The recognition finally came in 2000, 56 years after the deed that inspired it. Tharratt was awarded the prestigious Distinguished Flying Cross for saving another man when their B-17 came under anti-aircraft fire on Sept. 10, 1944.

The crew had been bombing oil refineries near Nuremberg when the bell to bail sounded. Tharratt noticed that another airman had been wounded and could not get out of his turret. He yanked the man free, strapped a parachute backward on him and pushed him out of the stricken plane. The backward parachute allowed the man to use his uninjured arm to pull the cord.

Then Tharratt bailed, landing in a plowed field near a Hitler Youth camp. Uniformed teens waving knives and guns surrounded him. Tharratt said he feared they would kill him, but two German soldiers intervened. He and the other American crewmen were sent by train to a prison camp in Poland.

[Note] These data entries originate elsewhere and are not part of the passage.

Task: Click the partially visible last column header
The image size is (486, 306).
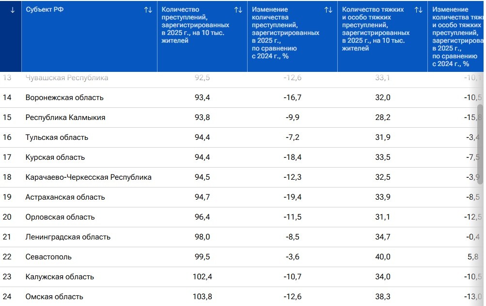Action: pyautogui.click(x=456, y=36)
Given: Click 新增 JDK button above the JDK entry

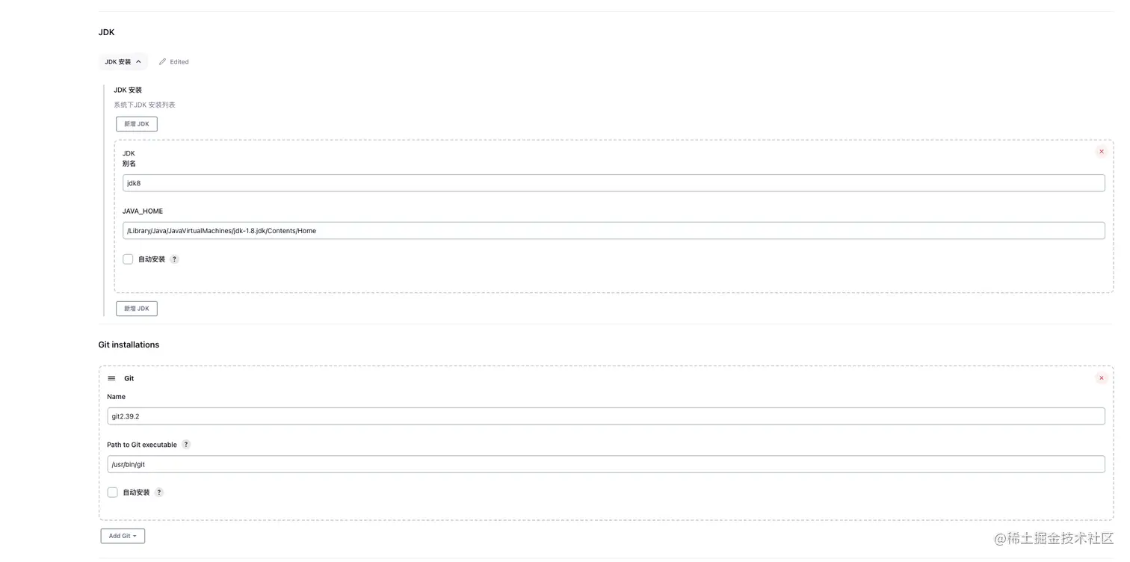Looking at the screenshot, I should pyautogui.click(x=137, y=124).
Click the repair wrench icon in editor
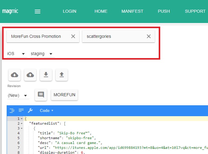Screen dimensions: 208x154 pyautogui.click(x=30, y=110)
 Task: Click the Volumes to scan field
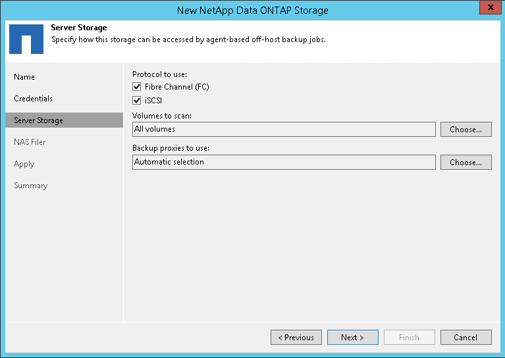tap(284, 130)
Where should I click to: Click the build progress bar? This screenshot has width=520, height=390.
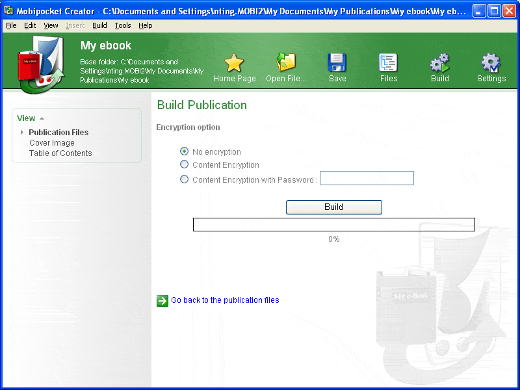click(334, 224)
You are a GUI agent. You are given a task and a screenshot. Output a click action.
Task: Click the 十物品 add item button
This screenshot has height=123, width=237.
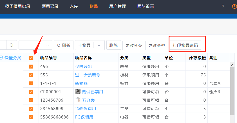[84, 45]
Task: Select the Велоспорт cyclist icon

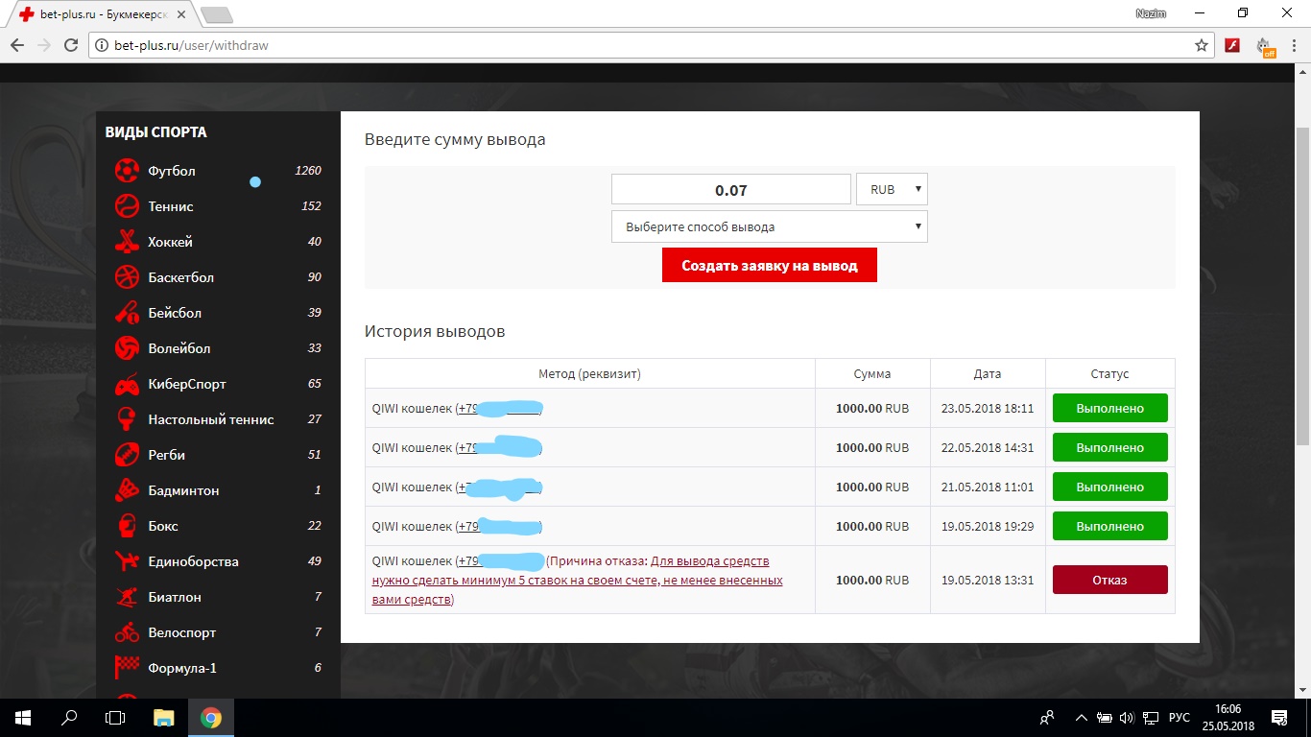Action: point(127,632)
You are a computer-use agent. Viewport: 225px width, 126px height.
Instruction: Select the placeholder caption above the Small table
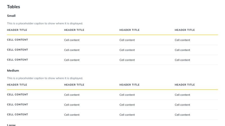45,23
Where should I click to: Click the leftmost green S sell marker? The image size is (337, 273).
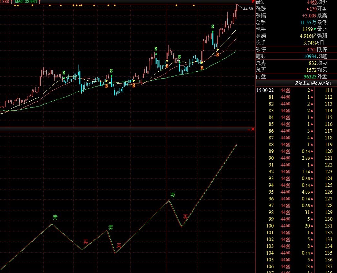[64, 73]
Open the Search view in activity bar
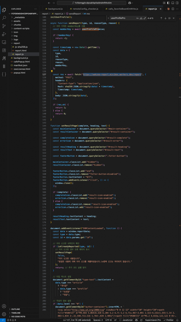The width and height of the screenshot is (181, 322). 4,18
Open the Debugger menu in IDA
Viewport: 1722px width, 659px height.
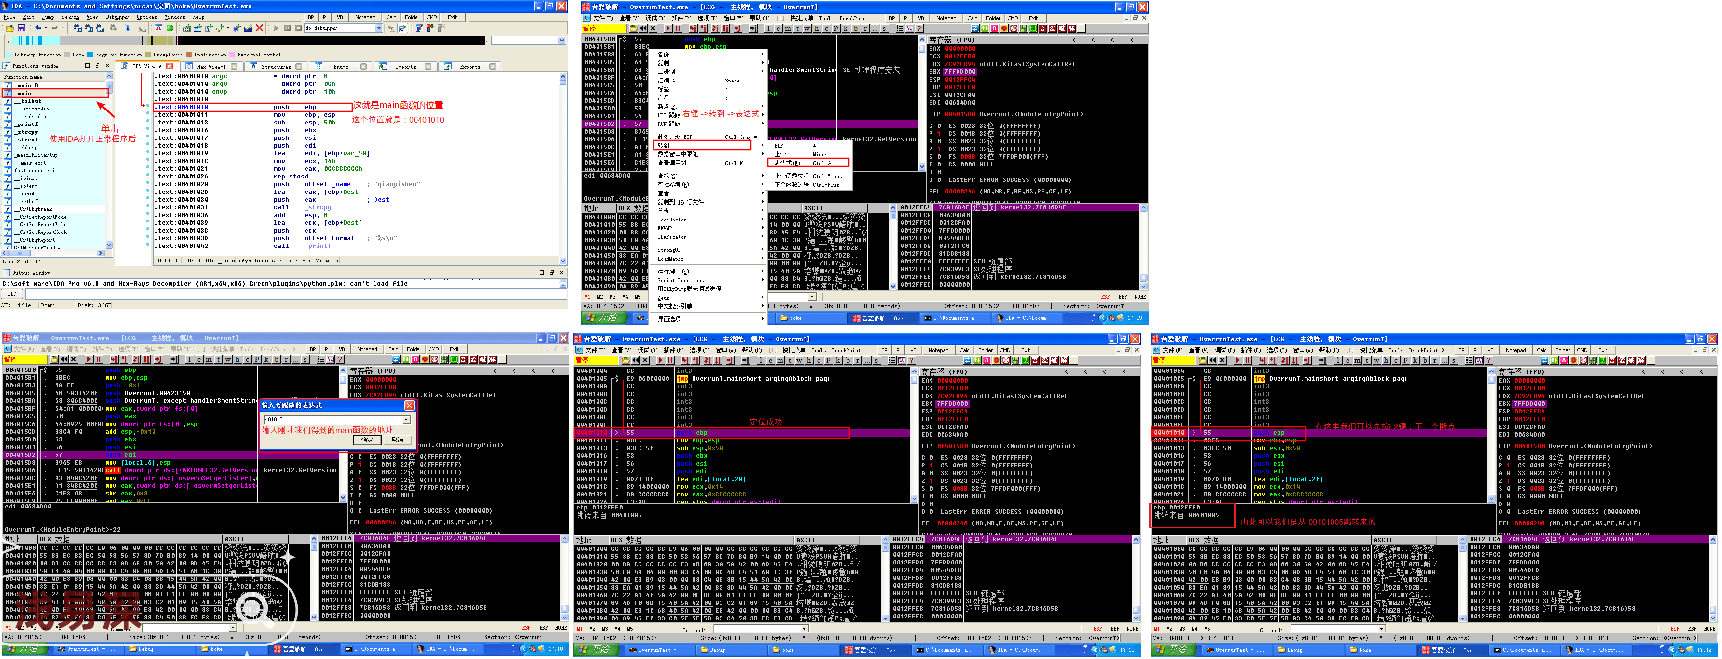point(117,17)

Publicity about Tharratt’s long-delayed medal led to phone calls, and he and four other veterans decided to meet for lunch. They agreed to make it a regular affair, on the third Thursday of every month.

Word got around, and more vets started showing up.

The four who first lunched with Tharratt have died, and the group has grown younger over the years as vets from more recent wars have joined. But the elder men remain the soul of the Third Thursday Lunch Bunch.

“There’s a million stories,” said Jerry W. Whiting, 61, a retired police officer and honorary member of the lunch bunch. He was invited to join after writing a book about his father’s experiences in WWII. Eventually he self-published “Veterans in the Mist,” the stories of the lunch bunch veterans.

There was the man who told of his dinner with Eleanor Roosevelt during a break from battle in Australia. The first lady was visiting the troops, and they dined on beef — a rare treat.

A vet who participated in the invasion of Normandy recounted seeing the bodies of American soldiers floating in the surf, a soldier burned alive when he couldn’t escape his tank and dead paratroopers hanging from trees.

Another reminisced about reading a letter from a friend about campus life at UC Berkeley while the serviceman sat in a jungle in New Guinea, near a man with a bandaged head and blood streaming down his face. The vet was 18 at the time.

Tharratt has shared tales from “the death march.”

Near the end of the war, the German government emptied POW camps to prevent them from being liberated by advancing Russians. About 80,000 men were sent into blizzards to march west across Poland, Czechoslovakia and Germany.

In early February 1945, Tharratt said, the guards at Stalag Luft IV informed him and other inmates that they were leaving for a three-day march. The destination was not revealed. Tharratt had an overcoat and a blanket, and wrapped his belongings in a towel.

They marched on country roads for 600 miles, he said, sleeping in fields, labor camps and warehouses with their boots drying under their armpits. Days passed without any food. Tharratt wanted to give up at times, but his buddies kept him moving. Many men got sick and could no longer march. They disappeared. Tharratt does not know what became of them.

He walked for 86 days until American GIs approached and liberated the prisoners, the war nearly over.

Tharratt returned to his family in Reseda, graduated from UC Davis, married and worked in the cement industry. He now lives in a retirement community in Walnut Creek.

Nightmares have plagued him since the war, he said, and even now he “tears up the bed” once in a while.

The Distinguished Flying Cross was an immense honor, but the lunch bunch it spawned has become a lifeline.

“We were asked to do a job,” Tharratt said. “And I think we did it.”